第25章 試練〜試される心〜
「信長様に思いを寄せたまま嘉正様と一緒にはなれません。私のこの行為は裏切りだという事も分かっています。でも、信長様といたいんです。本当に、ごめんなさい.......」
「故郷に帰りたいとは思わないのか?俺の父と母も空良に会いたがってる」
「.......っ、.......それは...、何度も思いました..........。でもあそこにはもう、父上も母上も、私の生まれ育った屋敷もありません。お父上様達にお会い出来ないのは残念ですが、私はこの安土で元気で暮らしているとお伝えください」
今は信長様のいるこの安土が、私の新しい故郷になった。
「空良の兄上の行方はどうするのだ?きっと無事に生き抜いて、越前にいるかもしれぬ。探すのではないのか?」
「兄上の行方は、信長様が既に探して下さっていると聞いています。だから大丈夫です」
「...........空良、目を覚ますんだ!あんな天下人がお前に本気になる訳ないだろ?」
「そ、そんな事は....私は信長様を信じて......」
「反対に聞くが、空良はこのまま高貴な姫君達を差し置いて、自分が信長様の正室になれるとでも思ってるのか?」
「それは..............」
“正室にはなれない。

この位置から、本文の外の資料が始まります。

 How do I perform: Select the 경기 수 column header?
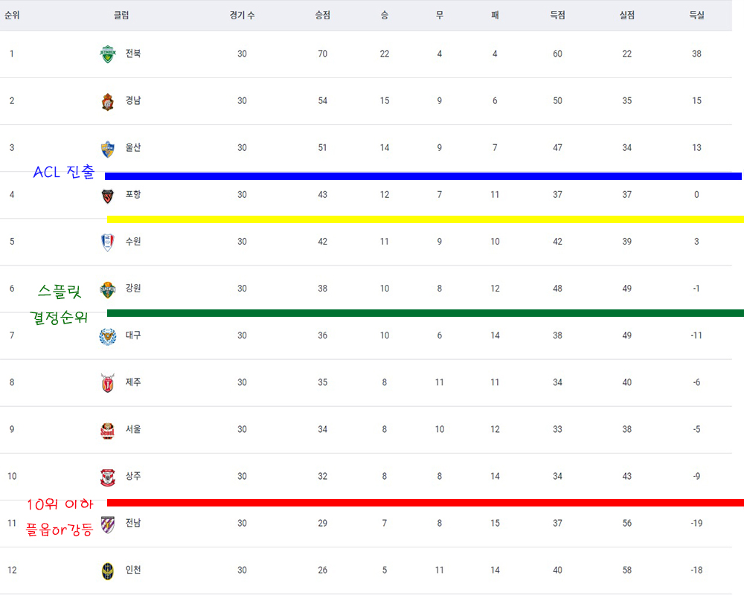click(242, 15)
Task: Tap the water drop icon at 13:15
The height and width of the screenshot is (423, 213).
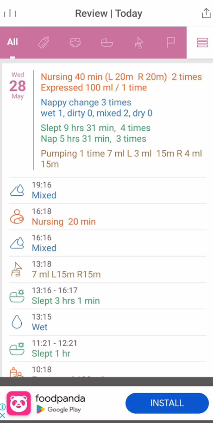Action: click(17, 322)
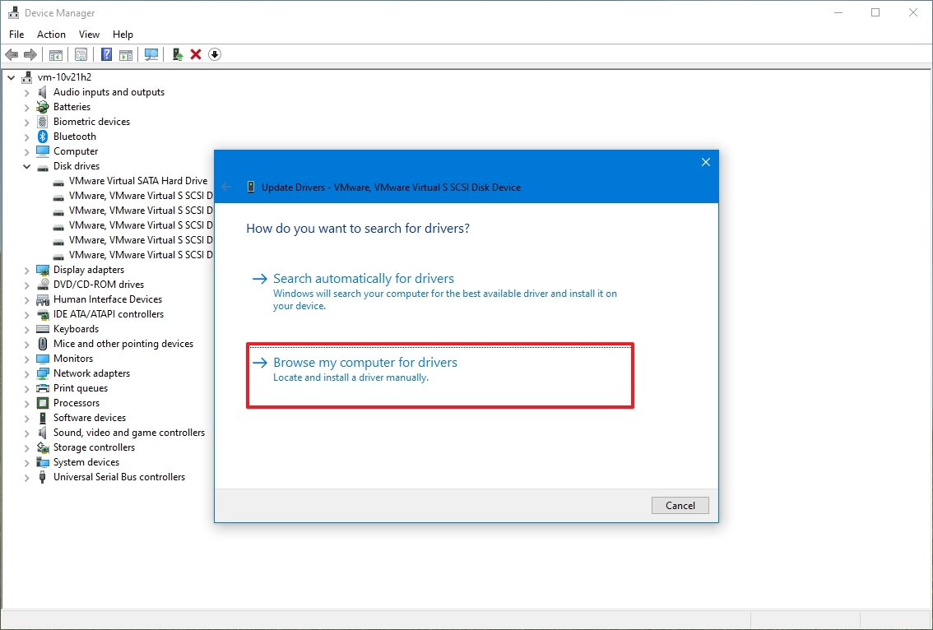This screenshot has height=630, width=933.
Task: Select VMware Virtual SATA Hard Drive
Action: click(x=137, y=180)
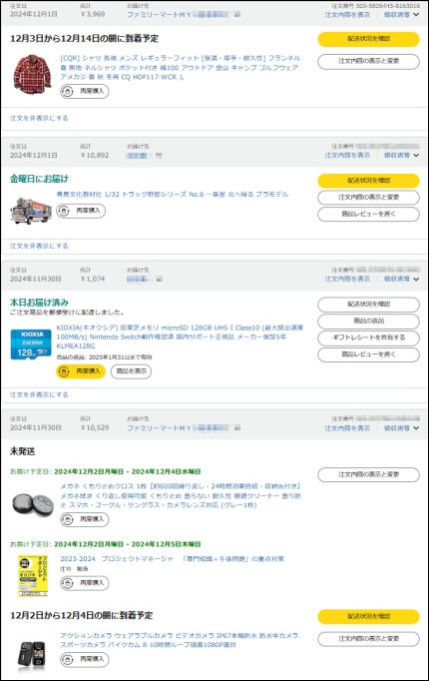Click 商品レビューを書く for the truck model
Image resolution: width=429 pixels, height=681 pixels.
(x=369, y=214)
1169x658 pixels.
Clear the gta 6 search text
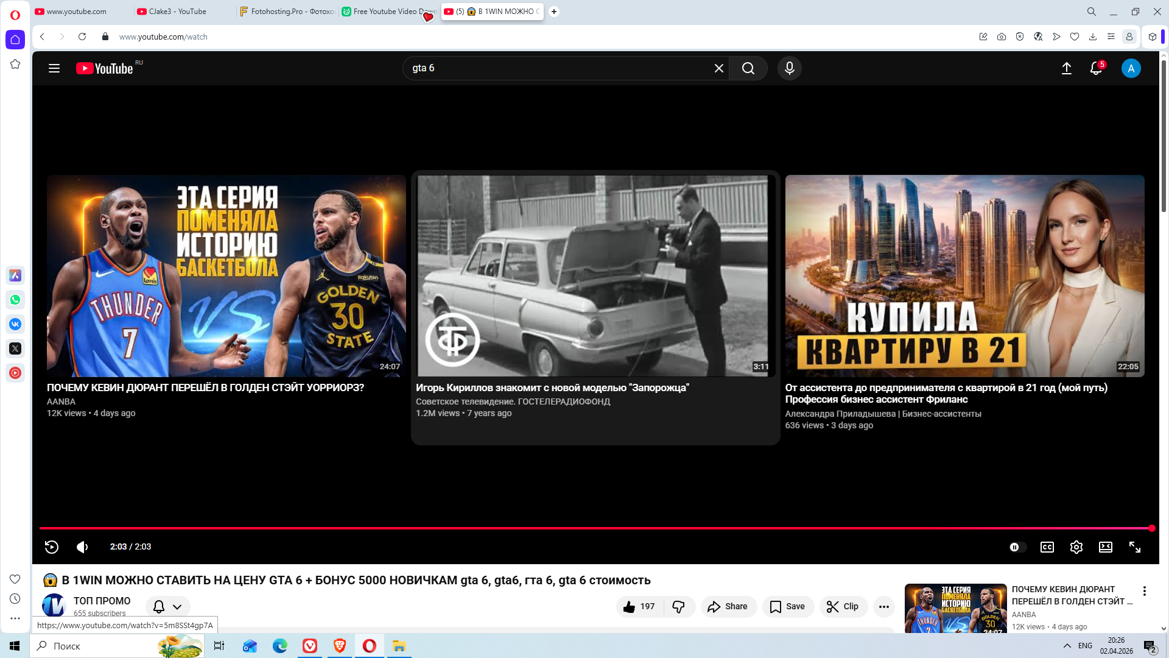click(718, 68)
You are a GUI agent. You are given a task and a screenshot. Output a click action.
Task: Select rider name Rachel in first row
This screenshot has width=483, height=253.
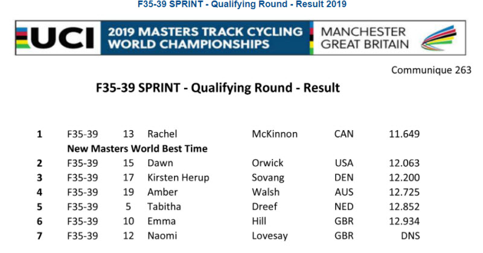point(162,134)
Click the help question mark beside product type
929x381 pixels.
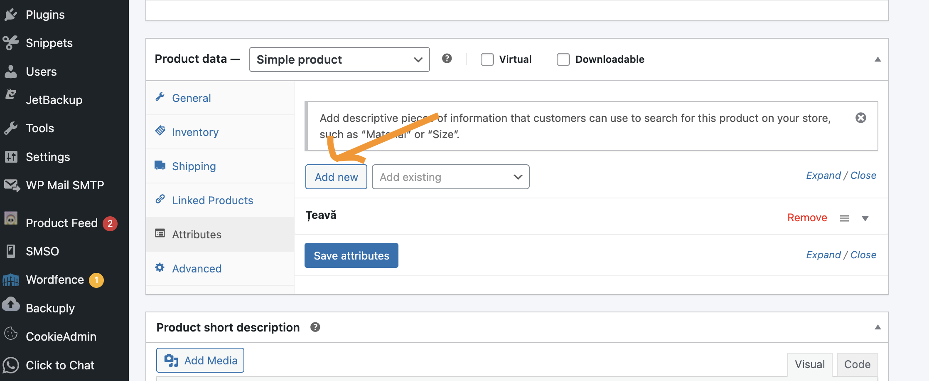(x=447, y=59)
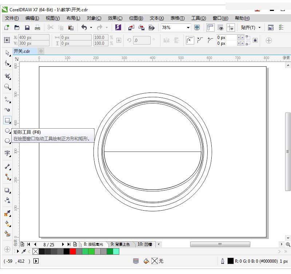The image size is (291, 274).
Task: Select the Zoom tool in toolbox
Action: tap(7, 87)
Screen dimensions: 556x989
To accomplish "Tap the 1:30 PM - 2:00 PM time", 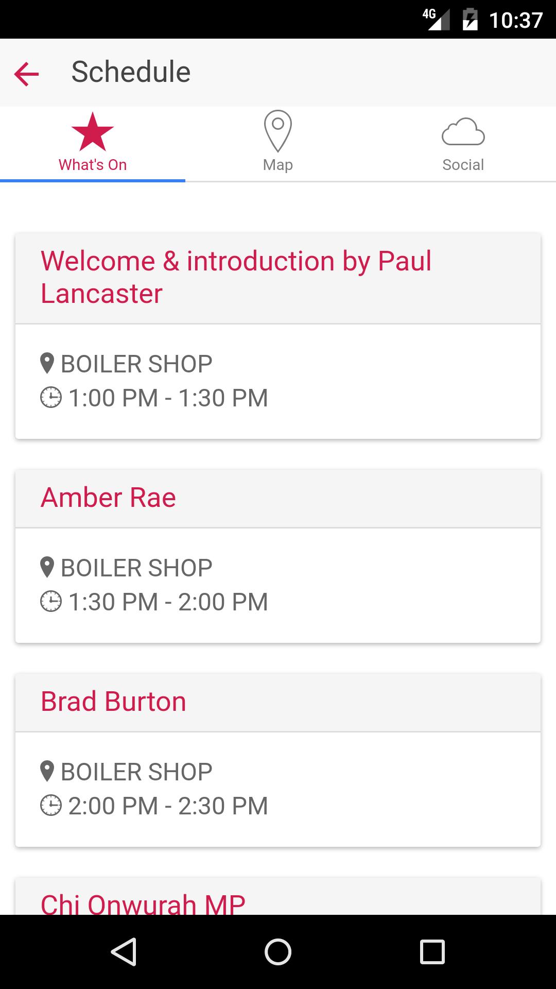I will (x=168, y=602).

”
そんな事、私自身が一番分かっているし理解しているけど.......、何故だろう?こう答える事が、信長様を信じていないと言っているような気がして、言う事が憚られた。
「で、でも、妻にしたいって言って下さったから、いずれは側室にはって.......思って........」
違う、この言葉すらも、信長様が聞いたら傷つけてしまう気がする。
「そんな言葉を信じてるのか?武将なら、しかも天下の大名様なら一時的に気に入った女になら簡単に言う言葉だっ!」
「そんな事!」
「ないって言えるのか?」
「それは......」
そんな事はないって、強く言えない理由はあるにはある。